[Start of Attachment]
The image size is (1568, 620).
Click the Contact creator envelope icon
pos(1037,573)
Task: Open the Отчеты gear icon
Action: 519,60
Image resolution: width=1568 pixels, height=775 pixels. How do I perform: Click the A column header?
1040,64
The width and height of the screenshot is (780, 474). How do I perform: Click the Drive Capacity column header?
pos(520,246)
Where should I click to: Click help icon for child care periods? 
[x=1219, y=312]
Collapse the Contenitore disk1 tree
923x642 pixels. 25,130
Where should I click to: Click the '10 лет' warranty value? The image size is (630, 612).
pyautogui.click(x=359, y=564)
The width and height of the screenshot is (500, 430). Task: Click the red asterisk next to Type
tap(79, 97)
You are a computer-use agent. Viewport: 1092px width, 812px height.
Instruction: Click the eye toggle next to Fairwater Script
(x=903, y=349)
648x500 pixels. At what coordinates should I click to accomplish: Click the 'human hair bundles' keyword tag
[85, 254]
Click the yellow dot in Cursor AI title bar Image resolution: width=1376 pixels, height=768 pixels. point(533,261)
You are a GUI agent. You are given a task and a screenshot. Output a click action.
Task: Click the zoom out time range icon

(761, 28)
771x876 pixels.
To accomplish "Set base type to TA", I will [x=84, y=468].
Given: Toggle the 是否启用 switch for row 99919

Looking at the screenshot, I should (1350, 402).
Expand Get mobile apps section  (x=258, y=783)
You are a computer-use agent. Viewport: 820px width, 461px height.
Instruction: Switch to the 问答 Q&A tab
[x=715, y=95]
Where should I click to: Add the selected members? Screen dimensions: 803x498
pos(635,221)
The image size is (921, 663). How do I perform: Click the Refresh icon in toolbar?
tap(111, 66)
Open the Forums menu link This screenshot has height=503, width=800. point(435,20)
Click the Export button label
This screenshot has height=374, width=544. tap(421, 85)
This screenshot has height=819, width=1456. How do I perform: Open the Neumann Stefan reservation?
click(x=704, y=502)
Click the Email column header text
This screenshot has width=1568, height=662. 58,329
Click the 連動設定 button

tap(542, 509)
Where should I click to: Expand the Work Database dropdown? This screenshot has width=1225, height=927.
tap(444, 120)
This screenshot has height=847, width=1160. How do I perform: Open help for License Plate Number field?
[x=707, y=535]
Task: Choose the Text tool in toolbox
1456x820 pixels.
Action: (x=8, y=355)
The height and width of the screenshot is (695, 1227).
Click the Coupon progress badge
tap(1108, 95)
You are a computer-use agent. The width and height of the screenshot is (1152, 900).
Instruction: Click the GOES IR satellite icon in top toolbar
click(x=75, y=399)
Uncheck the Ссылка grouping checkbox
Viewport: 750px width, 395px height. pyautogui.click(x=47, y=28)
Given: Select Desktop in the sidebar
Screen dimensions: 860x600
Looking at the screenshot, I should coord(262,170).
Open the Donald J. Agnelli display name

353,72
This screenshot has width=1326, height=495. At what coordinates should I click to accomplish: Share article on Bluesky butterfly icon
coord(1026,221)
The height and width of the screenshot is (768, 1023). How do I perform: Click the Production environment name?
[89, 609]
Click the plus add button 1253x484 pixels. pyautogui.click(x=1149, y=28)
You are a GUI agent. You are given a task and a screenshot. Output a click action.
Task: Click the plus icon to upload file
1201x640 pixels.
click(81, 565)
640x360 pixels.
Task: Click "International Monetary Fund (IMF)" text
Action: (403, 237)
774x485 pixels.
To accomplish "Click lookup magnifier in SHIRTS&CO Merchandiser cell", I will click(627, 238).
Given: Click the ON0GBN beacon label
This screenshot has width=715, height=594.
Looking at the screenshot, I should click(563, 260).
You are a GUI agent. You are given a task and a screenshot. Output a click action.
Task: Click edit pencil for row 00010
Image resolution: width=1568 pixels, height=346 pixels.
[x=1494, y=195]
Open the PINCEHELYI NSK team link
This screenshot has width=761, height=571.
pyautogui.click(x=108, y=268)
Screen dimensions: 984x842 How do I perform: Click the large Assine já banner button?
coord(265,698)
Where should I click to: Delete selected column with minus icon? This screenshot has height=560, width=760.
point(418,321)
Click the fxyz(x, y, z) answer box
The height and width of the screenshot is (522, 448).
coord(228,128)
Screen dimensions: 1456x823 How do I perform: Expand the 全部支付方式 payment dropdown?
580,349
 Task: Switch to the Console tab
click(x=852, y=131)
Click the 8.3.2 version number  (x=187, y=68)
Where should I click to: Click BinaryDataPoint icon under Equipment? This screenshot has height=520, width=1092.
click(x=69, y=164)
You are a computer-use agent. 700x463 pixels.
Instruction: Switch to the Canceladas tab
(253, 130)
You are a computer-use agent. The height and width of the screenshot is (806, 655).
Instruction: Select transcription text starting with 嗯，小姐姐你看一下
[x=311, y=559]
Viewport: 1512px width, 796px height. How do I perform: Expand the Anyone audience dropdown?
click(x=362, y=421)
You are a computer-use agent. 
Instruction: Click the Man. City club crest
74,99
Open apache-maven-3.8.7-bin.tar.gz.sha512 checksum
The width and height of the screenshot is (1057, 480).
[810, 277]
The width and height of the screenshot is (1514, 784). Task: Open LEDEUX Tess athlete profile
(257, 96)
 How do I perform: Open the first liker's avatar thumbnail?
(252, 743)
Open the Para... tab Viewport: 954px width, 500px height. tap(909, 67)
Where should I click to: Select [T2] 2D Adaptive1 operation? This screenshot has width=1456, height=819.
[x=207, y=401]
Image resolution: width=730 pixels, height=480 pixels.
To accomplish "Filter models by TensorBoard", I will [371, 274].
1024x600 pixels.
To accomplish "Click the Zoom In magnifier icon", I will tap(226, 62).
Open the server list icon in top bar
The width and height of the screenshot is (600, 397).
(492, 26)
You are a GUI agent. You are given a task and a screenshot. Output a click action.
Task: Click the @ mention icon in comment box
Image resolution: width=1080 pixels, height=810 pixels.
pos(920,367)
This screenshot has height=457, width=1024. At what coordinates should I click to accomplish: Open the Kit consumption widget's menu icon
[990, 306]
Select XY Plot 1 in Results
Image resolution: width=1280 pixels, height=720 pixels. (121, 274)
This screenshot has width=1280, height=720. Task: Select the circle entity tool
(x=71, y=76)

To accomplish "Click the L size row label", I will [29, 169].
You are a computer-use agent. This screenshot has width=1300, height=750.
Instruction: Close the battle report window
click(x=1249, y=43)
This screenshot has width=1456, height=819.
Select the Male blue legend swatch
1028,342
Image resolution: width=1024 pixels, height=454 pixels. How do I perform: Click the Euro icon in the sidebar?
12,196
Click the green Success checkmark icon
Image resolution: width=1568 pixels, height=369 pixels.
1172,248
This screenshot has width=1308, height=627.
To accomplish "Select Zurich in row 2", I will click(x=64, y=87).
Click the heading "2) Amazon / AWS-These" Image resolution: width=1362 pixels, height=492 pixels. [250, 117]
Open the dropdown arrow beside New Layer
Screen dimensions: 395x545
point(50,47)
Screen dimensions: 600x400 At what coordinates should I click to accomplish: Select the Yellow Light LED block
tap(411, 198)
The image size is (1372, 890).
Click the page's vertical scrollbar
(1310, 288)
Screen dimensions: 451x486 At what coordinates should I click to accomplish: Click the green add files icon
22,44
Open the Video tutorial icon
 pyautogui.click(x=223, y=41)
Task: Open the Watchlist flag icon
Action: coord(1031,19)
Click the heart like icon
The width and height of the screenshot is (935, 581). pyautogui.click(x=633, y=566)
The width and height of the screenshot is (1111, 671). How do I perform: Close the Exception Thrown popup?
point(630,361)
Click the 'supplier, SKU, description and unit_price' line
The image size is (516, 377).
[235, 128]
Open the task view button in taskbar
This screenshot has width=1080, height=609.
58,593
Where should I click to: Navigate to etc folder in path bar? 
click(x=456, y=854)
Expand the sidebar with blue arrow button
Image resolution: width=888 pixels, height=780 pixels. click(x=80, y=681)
[End of Attachment]
> _WORK REQUIRED_
When a line in the data contains the string "will", copy that line.

> _EXERCISE SOLUTION_
To accomplish "Set base type to TA", I will [x=84, y=468].
To accomplish "Click lookup magnifier in SHIRTS&CO Merchandiser cell", I will click(627, 238).
To accomplish "Filter models by TensorBoard", I will [371, 274].
To accomplish "Click the Zoom In magnifier icon", I will tap(226, 62).
To accomplish "Click the L size row label", I will [29, 169].
To accomplish "Select Zurich in row 2", I will click(x=64, y=87).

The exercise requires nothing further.